**Задание:**
Можете слово в слово продублировать отрывок о маркизе де Саде, начиная со слов «Страница 2 из» и вплоть до слов «властью посредством преступления.» включительно?

**Выбранный фрагмент:**
....

Страница 2 из 84
Де Сад не мог примириться с окружавшими его устоями и от этого чувствовал себя несчастливым. Он не был бунтарем против какого-либо определенного порядка, он был против порядка вообще, против всего, что так или иначе препятствовало осуществлению его желаний. А так как многие его желания реализовать было невозможно, постоянное недовольство делало характер его еще более желчным и раздражительным. Не получая желаемого признания, он уходил в себя и страничка за страничкой строил свой собственный мир, где наслаждение сливалось с властью посредством преступления.
До революции жизнь де Сада была драмой несчастливого человека в обществе наслаждения. Во время революции жизнь его стала драмой затворника, попавшего в страшный вихрь истории. Жизнь несчастливого господина де Сада сравнима с пьесой для одного актера, этим же актером и сочиненной. Автор писал, а актер исполнял, и ни один не обращал внимания на пристрастия зрительного зала, а потому оскорбленная публика освистывала его и забрасывала гнилыми помидорами.
Эпоха Просвещения искала причины возникновения зла и пути борьбы с ним. Де Сад возвел зло в абсолют, продемонстрировал, как восславленный просветителями разум без труда превращал преступление в наслаждение, а свобода не сочеталась ни с равенством, ни с братством, а, наоборот, швыряла людей в бездну одиночества. В период, когда закладывались основы современного миропорядка, де Сад писал о том, что абстрактные институты, выработанные ради счастья всего человечества, с легкостью оборачивались против каждой личности в отдельности, ибо каждый человек неповторим, каждый наделен одному ему присущими страстями. Правда, у де Сада только преступные страсти считаются естественными, «правильными», а приверженность к добродетелям оказывается «неправильной» и терпит крах. В эпоху грандиозных потрясений, вызванных Французской революцией, наверное, только человек, полностью погруженный в собственный внутренний мир, живущий, согласно созданному де Садом термину, в полном «изолизме», мог поставить такой масштабный теоретический эксперимент по распространению зла, царящего в природе, на венец ее творения — человека. Впрочем, согласно де Саду, в глазах Природы человек значил не более, чем «домашняя муха или таракан». Но эти утверждения нисколько не соответствовали мироощущению самого маркиза, всегда утверждавшего свою уникальность и приходившего в ярость оттого, что никто не хотел этого понять и принять. И это неприятие не добавляло ему счастья.

....

**Исходные данные:**

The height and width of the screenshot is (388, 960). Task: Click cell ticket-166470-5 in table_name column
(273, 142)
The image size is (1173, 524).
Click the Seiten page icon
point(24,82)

....

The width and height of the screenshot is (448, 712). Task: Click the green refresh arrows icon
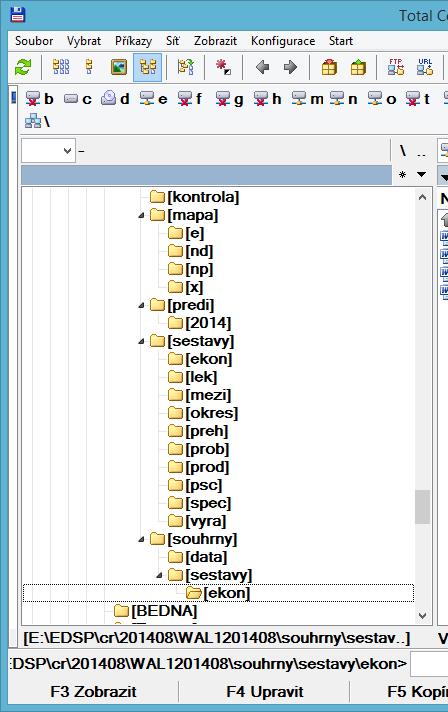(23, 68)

....

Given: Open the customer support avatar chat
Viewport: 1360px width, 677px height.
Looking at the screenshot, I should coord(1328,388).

....

**Ответ:**
Страница 2 из 84
Де Сад не мог примириться с окружавшими его устоями и от этого чувствовал себя несчастливым. Он не был бунтарем против какого-либо определенного порядка, он был против порядка вообще, против всего, что так или иначе препятствовало осуществлению его желаний. А так как многие его желания реализовать было невозможно, постоянное недовольство делало характер его еще более желчным и раздражительным. Не получая желаемого признания, он уходил в себя и страничка за страничкой строил свой собственный мир, где наслаждение сливалось с властью посредством преступления.